For fluoroquinolones, fC max/MIC and fAUC/MIC are used to predict an antibacterial effect and the emergence of antibacterial resistance [21, 22]. We previously reported the PK–PD parameters in patients with RTIs receiving 50 or 100 mg of sitafloxacin twice daily [15]. In this previous study, the eradication rate of causative organisms increased when the C max/MIC was more than 5 and/or the AUC0–24h/MIC was more than 100. In the present study, we evaluated the PK–PD target value and the attainment rate of this target when 50 or 100 mg of sitafloxacin was simulated twice daily based on the results of the clinical PK–PD study. A fC max/MIC value ≥ 2 and/or a fAUC0–24h/MIC value ≥ 30 were suggested to be necessary to eradicate causative organisms in patients with RTIs. When threshold values of C max/MIC (5) and AUC0–24h/MIC (100) are converted to fC max/MIC and fAUC0–24h/MIC using unbound fraction of serum protein binding (0.388) of sitafloxacin, the threshold fC max/MIC and fAUC0–24h/MIC values are calculated as 2 and 39, respectively. These values are consistent with the present results for the target values of fC max/MIC (2) and fAUC0–24h/MIC (30). Actually, the 50 mg twice-daily regimen was effective for the treatment of mild to moderate community-acquired RTIs, in addition to the 100 mg twice-daily regimen. Furthermore, a 100 mg once-daily regimen of sitafloxacin was also suggested to have an efficacy similar to that of the 50 mg twice-daily regimen, based on the PK–PD simulation results.

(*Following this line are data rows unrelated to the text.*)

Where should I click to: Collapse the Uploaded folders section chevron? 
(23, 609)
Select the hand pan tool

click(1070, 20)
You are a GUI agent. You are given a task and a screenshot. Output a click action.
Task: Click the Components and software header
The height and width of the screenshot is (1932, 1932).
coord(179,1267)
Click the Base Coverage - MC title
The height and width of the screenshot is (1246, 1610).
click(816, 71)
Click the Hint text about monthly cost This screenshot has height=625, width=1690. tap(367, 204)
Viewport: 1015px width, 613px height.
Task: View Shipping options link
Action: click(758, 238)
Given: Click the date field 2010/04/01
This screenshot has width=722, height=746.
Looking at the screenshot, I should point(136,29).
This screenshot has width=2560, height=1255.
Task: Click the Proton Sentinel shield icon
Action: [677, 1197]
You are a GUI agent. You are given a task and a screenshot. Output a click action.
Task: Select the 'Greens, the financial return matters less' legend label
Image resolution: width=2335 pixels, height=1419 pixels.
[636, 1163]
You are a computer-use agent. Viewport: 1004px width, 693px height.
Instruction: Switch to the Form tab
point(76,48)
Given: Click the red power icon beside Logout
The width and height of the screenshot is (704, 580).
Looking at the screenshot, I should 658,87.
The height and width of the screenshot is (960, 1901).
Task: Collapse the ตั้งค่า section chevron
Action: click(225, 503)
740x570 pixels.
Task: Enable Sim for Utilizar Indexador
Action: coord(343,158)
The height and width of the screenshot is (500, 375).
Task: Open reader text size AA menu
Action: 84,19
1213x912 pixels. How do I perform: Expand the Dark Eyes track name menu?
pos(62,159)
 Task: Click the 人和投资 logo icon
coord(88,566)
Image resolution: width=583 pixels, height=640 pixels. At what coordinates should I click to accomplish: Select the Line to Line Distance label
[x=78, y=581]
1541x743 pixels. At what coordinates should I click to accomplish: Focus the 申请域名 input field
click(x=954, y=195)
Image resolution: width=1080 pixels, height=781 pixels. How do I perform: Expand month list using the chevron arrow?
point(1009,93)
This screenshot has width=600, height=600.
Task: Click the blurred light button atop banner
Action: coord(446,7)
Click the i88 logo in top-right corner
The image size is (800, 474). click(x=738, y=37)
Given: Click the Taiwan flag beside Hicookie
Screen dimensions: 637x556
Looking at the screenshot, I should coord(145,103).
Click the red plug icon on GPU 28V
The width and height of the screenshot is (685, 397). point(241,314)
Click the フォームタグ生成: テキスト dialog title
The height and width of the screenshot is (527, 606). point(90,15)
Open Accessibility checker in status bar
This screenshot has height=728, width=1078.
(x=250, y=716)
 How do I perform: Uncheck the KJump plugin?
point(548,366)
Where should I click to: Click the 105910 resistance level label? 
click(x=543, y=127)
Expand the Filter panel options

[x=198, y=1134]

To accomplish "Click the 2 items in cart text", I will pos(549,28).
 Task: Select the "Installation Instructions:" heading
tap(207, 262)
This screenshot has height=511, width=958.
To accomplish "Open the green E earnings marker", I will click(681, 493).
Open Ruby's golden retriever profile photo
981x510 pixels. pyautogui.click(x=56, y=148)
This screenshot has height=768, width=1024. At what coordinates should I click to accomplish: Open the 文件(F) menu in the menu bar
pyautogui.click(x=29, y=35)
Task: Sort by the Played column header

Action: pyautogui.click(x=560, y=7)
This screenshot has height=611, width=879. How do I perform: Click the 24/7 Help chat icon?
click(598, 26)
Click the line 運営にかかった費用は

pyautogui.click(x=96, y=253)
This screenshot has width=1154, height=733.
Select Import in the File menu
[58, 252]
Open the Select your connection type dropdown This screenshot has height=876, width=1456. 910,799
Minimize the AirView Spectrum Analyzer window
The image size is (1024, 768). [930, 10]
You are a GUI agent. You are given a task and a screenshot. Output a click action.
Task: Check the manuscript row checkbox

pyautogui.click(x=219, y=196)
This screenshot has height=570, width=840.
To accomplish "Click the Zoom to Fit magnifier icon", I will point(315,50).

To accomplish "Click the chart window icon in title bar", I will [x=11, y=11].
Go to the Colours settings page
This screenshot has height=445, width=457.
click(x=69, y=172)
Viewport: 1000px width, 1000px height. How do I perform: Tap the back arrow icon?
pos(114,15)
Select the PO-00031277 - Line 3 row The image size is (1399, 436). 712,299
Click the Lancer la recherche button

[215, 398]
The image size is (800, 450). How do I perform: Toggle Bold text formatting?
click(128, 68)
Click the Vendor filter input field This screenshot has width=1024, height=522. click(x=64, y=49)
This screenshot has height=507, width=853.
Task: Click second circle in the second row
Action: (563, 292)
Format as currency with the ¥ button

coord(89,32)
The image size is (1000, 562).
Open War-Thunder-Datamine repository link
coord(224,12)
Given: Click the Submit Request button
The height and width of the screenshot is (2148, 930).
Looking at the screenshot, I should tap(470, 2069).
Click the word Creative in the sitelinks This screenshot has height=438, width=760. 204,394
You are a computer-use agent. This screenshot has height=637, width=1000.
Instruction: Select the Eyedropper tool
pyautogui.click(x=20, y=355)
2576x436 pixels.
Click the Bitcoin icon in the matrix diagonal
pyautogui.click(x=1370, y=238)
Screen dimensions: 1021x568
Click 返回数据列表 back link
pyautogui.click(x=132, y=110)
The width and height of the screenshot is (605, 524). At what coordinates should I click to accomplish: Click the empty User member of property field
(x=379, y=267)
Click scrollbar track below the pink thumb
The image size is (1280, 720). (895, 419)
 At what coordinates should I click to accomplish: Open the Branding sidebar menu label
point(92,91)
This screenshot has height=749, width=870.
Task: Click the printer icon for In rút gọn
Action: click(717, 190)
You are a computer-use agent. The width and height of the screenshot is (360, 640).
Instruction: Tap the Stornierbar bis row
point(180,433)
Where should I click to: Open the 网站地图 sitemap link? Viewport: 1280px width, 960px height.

Sitafloxacin has strong antimicrobial activity against a broad range of gram-positive and gram-negative bacteria including anaerobic bacteria, as well as against atypical pathogens. The MIC90 of sitafloxacin against S. pneumoniae, H. influenzae, and Moraxella catarrhalis, which are major pathogens in respiratory tract infections, are < 0.06, < 0.01, and < 0.01 mg/l, respectively [2]. Furthermore, sitafloxacin inhibits the activity of both the DNA gyrase and the topoisomerase IV enzymes. The inhibitory activity against these enzymes was greater than that of comparative fluoroquinolones [23]. Therefore, we consider that sitafloxacin administered orally at a dose of even 50 mg twice daily is likely to be adequately effective against major pathogens causing RTIs.

In conclusion, we conducted PPK and PK–PD analyses to estimate PK–PD parameters of sitafloxacin in patients with RTIs. The required PK–PD target values of sitafloxacin for the treatment of mild to moderate RTIs were considered to be fAUC0–24h/MIC ≥ 30 and fC max/MIC ≥ 2. The PK–PD parameters with 50 or 100 mg twice daily in major pathogens of RTIs reached these PK–PD target values for Staphylococcus aureus, Streptococcus pneumoniae, M. catarrhalis, H. influenzae, and partially for Klebsiella pneumoniae and Pseudomonas aeruginosa. Furthermore, a 100 mg once-daily regimen was expected to show similar efficacy because this regimen also reached the target values based upon the PK–PD simulations.